Reproduce every one of the entries below verbatim, leaving the pictures out of your answer.

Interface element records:
-*-
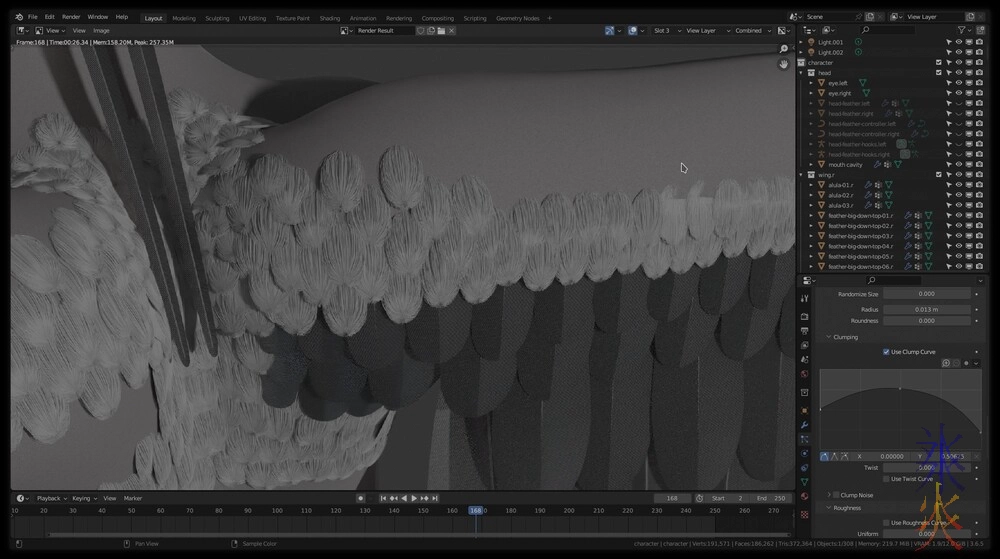Screen dimensions: 1000x559
Task: Click the pan view hand gizmo
Action: click(784, 64)
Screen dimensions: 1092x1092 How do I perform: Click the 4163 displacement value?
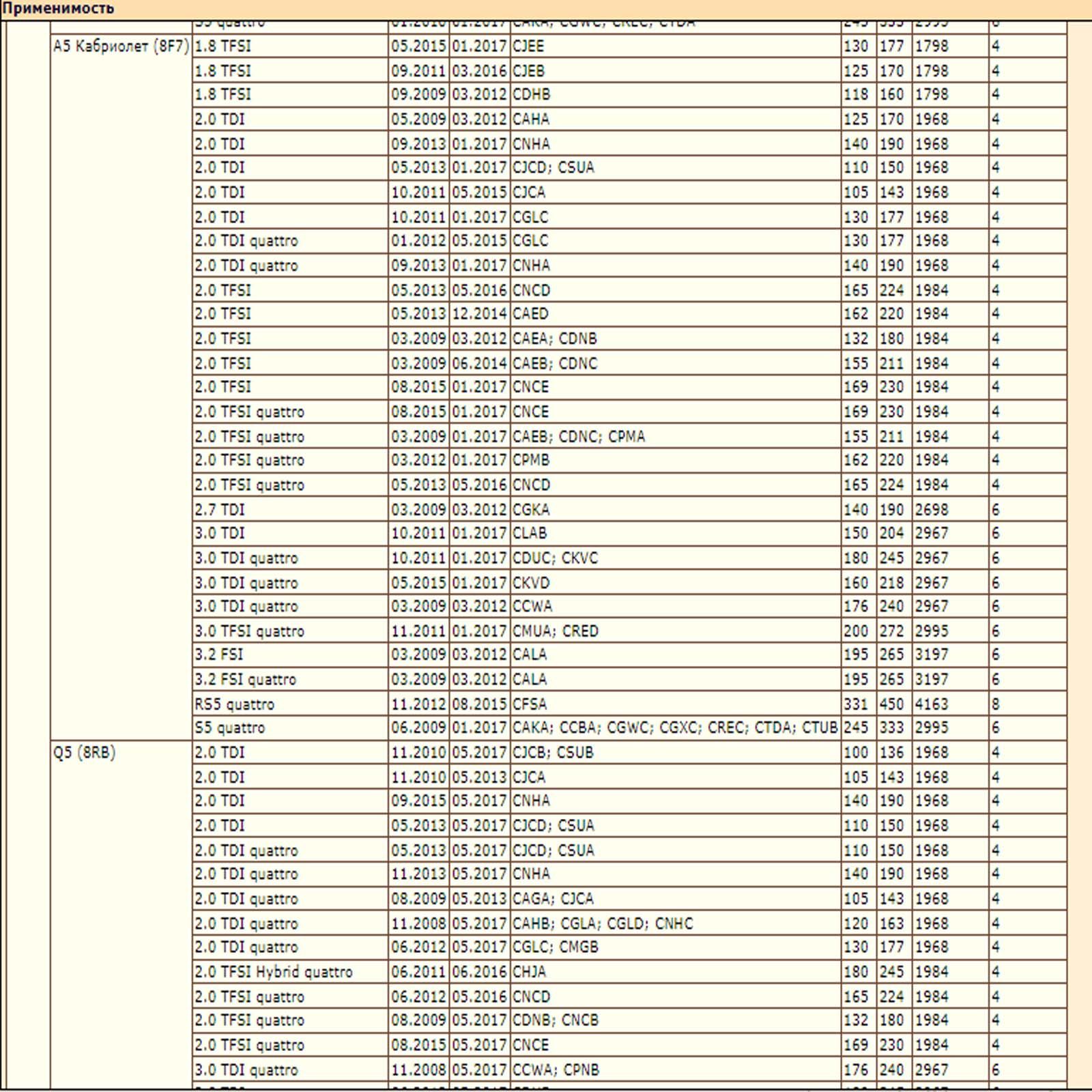tap(932, 704)
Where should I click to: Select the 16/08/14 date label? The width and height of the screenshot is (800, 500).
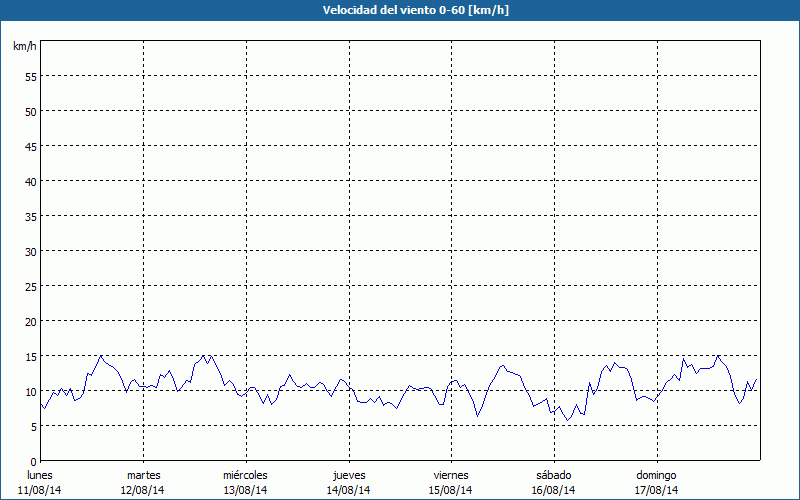[x=553, y=490]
-*-
__The output__
Screen dimensions: 1000x559
Task: Click the pan view hand gizmo
Action: click(784, 64)
Screen dimensions: 1092x1092 How do I perform: Click the 4163 displacement value?
tap(932, 704)
Where should I click to: Select the 16/08/14 date label? The width and height of the screenshot is (800, 500).
[x=553, y=490]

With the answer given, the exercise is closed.